» **WHAT YOU WILL DO**
Set down exactly the lines below, starting at the one that contains "has width=550, height=310." and ending at the one that contains "Screen dimensions: 778x369", with both of those lines included and nothing else.

» **MATERIAL PROVIDED**
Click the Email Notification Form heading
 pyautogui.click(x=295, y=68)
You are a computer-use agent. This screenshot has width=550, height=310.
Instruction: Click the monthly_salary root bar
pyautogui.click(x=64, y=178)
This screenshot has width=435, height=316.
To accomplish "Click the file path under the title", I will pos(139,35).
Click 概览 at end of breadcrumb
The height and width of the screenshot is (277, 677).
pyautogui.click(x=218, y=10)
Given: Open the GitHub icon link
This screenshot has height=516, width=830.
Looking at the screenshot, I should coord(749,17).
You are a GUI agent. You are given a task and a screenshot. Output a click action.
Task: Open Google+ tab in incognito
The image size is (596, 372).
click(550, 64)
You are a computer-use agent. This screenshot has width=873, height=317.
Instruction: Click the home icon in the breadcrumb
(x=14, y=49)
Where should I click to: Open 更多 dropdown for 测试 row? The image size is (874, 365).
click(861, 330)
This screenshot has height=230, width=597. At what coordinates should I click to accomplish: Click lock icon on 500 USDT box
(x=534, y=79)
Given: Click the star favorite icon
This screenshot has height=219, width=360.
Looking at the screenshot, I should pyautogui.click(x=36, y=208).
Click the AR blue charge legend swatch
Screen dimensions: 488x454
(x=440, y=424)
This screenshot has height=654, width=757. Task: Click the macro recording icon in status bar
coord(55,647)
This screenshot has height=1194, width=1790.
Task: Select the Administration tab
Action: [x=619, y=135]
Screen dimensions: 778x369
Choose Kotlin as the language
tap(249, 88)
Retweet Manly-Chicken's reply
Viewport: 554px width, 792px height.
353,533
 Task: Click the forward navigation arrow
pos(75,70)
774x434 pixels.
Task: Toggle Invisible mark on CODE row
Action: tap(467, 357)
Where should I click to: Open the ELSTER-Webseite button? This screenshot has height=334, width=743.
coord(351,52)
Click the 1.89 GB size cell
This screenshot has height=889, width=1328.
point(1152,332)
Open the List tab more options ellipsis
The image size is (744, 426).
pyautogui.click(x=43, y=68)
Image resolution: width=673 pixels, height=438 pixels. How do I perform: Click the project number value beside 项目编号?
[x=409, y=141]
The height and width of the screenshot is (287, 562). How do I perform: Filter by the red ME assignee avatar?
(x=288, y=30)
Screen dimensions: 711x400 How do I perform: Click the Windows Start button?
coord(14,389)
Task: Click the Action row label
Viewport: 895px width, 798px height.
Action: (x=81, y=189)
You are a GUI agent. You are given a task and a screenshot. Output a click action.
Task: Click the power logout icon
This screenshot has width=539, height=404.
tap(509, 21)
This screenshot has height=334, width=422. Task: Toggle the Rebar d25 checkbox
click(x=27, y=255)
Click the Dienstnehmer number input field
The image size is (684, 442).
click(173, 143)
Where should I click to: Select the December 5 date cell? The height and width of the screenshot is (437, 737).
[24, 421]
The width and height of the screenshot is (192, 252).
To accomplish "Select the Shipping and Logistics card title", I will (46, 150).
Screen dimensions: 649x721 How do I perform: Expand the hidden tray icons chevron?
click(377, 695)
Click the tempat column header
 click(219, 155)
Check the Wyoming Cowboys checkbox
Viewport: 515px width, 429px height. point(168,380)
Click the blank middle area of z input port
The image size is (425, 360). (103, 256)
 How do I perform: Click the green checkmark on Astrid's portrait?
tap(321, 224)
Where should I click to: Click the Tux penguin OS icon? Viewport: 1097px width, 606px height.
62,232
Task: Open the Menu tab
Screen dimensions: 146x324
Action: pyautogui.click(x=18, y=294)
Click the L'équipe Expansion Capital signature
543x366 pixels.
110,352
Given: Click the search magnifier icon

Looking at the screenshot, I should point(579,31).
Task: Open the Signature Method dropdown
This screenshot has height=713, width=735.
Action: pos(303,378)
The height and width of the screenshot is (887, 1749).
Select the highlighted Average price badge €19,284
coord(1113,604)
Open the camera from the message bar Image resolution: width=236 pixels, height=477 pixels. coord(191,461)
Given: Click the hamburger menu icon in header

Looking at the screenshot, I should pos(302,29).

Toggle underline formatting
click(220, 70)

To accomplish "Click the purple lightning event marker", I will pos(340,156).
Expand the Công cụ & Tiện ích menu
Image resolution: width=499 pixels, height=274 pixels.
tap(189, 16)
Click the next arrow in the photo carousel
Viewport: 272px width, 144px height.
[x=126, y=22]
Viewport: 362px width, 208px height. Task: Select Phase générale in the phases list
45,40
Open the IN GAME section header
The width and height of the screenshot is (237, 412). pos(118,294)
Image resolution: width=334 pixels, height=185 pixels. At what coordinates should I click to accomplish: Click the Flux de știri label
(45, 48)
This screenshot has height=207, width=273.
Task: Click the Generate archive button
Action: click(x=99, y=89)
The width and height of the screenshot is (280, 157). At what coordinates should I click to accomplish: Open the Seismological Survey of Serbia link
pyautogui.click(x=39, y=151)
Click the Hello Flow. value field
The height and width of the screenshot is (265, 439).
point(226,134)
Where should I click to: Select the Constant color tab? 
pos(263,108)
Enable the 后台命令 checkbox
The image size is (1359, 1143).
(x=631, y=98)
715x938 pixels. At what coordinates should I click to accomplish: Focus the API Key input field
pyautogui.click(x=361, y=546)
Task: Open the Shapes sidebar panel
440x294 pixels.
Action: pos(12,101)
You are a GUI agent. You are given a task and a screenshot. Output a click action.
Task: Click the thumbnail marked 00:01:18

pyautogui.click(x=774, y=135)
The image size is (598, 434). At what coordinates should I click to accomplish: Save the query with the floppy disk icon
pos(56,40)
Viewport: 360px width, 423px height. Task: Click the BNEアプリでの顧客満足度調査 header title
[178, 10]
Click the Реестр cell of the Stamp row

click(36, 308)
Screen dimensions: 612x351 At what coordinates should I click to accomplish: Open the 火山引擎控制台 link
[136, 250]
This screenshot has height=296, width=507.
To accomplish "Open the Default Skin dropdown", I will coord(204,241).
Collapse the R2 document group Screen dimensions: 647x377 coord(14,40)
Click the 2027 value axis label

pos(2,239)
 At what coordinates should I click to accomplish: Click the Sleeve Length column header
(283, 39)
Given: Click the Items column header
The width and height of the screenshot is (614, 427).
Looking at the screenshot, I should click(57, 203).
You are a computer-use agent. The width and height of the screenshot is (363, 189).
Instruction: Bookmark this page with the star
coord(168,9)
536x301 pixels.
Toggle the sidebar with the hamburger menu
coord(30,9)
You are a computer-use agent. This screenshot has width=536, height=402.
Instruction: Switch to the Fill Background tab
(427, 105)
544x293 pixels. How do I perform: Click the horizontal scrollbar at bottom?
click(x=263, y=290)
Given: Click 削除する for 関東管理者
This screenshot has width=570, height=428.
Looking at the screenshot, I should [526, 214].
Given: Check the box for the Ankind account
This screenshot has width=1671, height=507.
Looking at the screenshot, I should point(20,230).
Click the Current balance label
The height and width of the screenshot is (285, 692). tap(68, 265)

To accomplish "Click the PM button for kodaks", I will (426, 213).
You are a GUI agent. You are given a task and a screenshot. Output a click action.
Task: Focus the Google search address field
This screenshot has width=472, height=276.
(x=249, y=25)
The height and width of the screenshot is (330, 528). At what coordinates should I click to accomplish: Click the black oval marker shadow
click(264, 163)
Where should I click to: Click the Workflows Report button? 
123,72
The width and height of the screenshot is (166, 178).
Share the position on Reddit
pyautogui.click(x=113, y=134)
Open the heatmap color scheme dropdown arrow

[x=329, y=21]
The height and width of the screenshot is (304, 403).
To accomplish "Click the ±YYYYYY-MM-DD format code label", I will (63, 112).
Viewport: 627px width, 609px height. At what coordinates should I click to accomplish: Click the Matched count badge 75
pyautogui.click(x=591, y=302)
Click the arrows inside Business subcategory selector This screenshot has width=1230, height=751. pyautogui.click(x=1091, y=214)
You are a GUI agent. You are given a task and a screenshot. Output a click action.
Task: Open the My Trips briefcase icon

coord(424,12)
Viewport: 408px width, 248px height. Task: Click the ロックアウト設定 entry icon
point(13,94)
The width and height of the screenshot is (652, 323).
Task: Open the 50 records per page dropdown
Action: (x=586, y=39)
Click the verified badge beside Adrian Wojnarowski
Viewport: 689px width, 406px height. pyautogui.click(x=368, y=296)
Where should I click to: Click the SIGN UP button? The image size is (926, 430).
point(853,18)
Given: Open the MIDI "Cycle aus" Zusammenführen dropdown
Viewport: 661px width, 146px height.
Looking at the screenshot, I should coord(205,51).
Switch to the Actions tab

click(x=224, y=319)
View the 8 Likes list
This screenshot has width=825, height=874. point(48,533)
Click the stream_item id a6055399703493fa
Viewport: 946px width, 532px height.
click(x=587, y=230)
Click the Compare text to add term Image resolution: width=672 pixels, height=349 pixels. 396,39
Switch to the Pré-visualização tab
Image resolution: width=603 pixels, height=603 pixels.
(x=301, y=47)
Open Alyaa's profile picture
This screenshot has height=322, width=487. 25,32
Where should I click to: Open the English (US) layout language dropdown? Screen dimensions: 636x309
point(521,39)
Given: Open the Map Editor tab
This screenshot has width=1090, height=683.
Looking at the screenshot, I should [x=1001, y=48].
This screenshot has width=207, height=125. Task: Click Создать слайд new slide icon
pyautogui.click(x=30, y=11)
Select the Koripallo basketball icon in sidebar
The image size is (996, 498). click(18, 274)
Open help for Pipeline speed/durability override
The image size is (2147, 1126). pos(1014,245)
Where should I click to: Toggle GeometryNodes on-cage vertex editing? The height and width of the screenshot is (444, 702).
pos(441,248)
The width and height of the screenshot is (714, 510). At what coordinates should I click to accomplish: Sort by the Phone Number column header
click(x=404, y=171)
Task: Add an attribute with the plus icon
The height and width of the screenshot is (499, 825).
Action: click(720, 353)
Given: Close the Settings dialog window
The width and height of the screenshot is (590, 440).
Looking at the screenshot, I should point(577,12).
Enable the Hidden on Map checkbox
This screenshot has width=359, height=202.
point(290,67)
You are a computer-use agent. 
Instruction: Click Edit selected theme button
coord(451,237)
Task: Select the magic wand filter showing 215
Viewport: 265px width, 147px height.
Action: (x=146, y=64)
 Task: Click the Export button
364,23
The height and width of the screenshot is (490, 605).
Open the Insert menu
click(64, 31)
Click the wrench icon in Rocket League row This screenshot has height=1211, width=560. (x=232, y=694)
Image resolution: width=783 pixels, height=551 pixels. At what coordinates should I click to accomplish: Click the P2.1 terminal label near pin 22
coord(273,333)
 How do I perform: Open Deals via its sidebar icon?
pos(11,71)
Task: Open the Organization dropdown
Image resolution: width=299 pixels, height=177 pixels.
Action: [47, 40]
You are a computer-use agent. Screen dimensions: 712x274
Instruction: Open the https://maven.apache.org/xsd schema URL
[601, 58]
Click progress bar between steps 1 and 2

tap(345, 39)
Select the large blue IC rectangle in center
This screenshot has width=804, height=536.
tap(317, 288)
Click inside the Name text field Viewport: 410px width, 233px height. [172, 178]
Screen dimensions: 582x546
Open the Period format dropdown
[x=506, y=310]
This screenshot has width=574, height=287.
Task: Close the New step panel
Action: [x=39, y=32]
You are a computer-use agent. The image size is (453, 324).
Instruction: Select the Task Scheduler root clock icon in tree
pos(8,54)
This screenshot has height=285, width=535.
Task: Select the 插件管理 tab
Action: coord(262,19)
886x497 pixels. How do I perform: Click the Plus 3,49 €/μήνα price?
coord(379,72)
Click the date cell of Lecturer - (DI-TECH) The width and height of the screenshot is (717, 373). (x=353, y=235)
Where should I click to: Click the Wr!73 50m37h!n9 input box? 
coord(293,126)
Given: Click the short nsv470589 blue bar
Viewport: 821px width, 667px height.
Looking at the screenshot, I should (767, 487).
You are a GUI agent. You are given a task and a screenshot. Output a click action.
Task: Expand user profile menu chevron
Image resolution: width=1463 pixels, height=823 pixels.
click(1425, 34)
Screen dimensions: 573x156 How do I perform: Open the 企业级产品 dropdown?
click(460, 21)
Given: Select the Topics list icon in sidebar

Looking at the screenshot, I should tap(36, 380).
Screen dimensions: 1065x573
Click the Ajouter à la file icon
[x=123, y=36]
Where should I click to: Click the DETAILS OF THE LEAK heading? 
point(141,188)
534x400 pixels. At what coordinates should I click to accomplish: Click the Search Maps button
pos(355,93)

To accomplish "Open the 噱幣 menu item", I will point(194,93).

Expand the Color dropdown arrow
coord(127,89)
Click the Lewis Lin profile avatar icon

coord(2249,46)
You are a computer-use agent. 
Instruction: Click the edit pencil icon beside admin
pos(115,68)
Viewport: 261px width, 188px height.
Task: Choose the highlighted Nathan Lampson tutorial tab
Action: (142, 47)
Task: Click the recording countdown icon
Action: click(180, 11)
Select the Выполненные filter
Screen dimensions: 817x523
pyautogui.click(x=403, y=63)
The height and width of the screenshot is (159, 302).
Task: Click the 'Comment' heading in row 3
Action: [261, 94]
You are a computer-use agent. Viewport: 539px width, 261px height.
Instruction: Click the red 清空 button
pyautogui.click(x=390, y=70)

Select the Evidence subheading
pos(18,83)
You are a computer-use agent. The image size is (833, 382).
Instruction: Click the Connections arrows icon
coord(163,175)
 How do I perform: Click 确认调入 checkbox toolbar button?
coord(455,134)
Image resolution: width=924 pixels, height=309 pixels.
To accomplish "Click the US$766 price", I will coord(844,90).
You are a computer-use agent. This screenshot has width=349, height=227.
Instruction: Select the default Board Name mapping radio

» **WRITTEN ANSWER**
You are a computer-use agent. This screenshot has width=550, height=310.
Instruction: Click the monthly_salary root bar
pyautogui.click(x=64, y=178)
This screenshot has width=435, height=316.
To accomplish "Click the file path under the title", I will pos(139,35).
Click 概览 at end of breadcrumb
The height and width of the screenshot is (277, 677).
pyautogui.click(x=218, y=10)
Given: Open the GitHub icon link
This screenshot has height=516, width=830.
Looking at the screenshot, I should coord(749,17).
You are a GUI agent. You are given a task and a screenshot. Output a click action.
Task: Open Google+ tab in incognito
The image size is (596, 372).
click(550, 64)
You are a computer-use agent. This screenshot has width=873, height=317.
Instruction: Click the home icon in the breadcrumb
(x=14, y=49)
Where should I click to: Open 更多 dropdown for 测试 row? The image size is (874, 365).
click(861, 330)
This screenshot has height=230, width=597. At what coordinates should I click to accomplish: Click lock icon on 500 USDT box
(x=534, y=79)
Given: Click the star favorite icon
This screenshot has height=219, width=360.
Looking at the screenshot, I should pyautogui.click(x=36, y=208).
Click the AR blue charge legend swatch
Screen dimensions: 488x454
(x=440, y=424)
This screenshot has height=654, width=757. Task: Click the macro recording icon in status bar
coord(55,647)
This screenshot has height=1194, width=1790.
Task: Select the Administration tab
Action: [x=619, y=135]
Screen dimensions: 778x369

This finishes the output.